Start of Data listing
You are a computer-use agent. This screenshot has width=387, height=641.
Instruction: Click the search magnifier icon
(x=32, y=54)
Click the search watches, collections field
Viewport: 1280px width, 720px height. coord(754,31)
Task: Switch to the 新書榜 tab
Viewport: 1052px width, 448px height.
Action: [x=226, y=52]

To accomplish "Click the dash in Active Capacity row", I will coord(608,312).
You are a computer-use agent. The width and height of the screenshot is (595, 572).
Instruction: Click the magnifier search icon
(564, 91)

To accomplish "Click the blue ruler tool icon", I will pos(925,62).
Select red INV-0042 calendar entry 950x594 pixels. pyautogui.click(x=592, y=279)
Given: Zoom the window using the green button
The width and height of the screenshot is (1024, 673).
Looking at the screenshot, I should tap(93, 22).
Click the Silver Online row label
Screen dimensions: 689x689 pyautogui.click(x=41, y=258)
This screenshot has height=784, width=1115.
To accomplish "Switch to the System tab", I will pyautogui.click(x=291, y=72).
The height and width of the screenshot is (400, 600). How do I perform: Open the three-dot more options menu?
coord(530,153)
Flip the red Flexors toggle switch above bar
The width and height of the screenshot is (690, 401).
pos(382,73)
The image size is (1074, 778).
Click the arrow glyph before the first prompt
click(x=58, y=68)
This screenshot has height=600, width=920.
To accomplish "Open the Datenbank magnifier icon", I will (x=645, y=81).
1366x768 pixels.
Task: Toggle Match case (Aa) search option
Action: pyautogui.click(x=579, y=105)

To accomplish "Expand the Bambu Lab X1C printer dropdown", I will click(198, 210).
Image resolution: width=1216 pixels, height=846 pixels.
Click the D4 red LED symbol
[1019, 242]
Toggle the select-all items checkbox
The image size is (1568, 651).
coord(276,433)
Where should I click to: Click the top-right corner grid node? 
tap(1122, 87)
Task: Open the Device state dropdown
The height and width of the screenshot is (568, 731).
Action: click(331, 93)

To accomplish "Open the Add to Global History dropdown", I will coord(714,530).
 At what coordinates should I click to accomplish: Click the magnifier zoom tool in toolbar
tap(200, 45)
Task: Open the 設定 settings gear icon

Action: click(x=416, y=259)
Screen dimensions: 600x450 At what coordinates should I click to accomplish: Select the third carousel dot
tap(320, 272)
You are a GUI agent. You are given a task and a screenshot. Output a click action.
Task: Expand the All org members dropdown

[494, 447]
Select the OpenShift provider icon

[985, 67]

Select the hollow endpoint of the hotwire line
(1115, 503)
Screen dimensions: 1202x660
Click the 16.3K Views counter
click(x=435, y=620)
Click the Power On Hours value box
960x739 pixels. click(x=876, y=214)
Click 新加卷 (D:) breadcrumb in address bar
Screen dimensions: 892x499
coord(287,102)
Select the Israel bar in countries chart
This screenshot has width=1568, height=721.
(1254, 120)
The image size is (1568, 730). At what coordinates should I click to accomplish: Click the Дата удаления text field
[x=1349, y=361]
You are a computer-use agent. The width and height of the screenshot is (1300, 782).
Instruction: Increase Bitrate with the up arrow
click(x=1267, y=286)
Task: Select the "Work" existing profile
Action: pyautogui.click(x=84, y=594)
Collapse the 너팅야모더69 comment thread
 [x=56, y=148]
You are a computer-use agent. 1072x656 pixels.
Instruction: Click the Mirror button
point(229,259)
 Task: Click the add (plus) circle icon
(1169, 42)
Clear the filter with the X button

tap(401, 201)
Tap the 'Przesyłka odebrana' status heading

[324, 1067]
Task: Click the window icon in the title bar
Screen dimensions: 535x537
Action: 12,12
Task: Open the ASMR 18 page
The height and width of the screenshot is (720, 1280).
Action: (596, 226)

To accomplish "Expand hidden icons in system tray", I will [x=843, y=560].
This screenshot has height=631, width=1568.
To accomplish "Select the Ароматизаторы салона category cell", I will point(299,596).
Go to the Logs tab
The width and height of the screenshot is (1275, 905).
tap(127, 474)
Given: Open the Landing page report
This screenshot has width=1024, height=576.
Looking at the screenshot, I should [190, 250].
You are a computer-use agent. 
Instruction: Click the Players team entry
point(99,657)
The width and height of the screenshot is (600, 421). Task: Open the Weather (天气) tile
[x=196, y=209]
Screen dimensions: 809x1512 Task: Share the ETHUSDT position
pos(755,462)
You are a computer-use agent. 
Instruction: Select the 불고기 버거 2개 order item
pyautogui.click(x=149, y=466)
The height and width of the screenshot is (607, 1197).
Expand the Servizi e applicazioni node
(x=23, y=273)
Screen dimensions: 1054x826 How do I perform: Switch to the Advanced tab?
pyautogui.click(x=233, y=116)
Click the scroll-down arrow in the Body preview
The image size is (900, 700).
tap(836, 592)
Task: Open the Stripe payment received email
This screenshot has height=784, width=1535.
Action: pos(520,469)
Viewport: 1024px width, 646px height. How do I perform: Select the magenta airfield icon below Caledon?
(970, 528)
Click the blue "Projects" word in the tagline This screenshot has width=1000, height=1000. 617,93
End of Data listing
• _Instructions to follow_:
Take the stretch of lines above from the one containing "Task: Open the 設定 settings gear icon" through the one containing "Screen dimensions: 1202x660" and repeat it exactly, adding no other line.

• _Your solution_:
Task: Open the 設定 settings gear icon

Action: click(x=416, y=259)
Screen dimensions: 600x450 At what coordinates should I click to accomplish: Select the third carousel dot
tap(320, 272)
You are a GUI agent. You are given a task and a screenshot. Output a click action.
Task: Expand the All org members dropdown

[494, 447]
Select the OpenShift provider icon

[985, 67]

Select the hollow endpoint of the hotwire line
(1115, 503)
Screen dimensions: 1202x660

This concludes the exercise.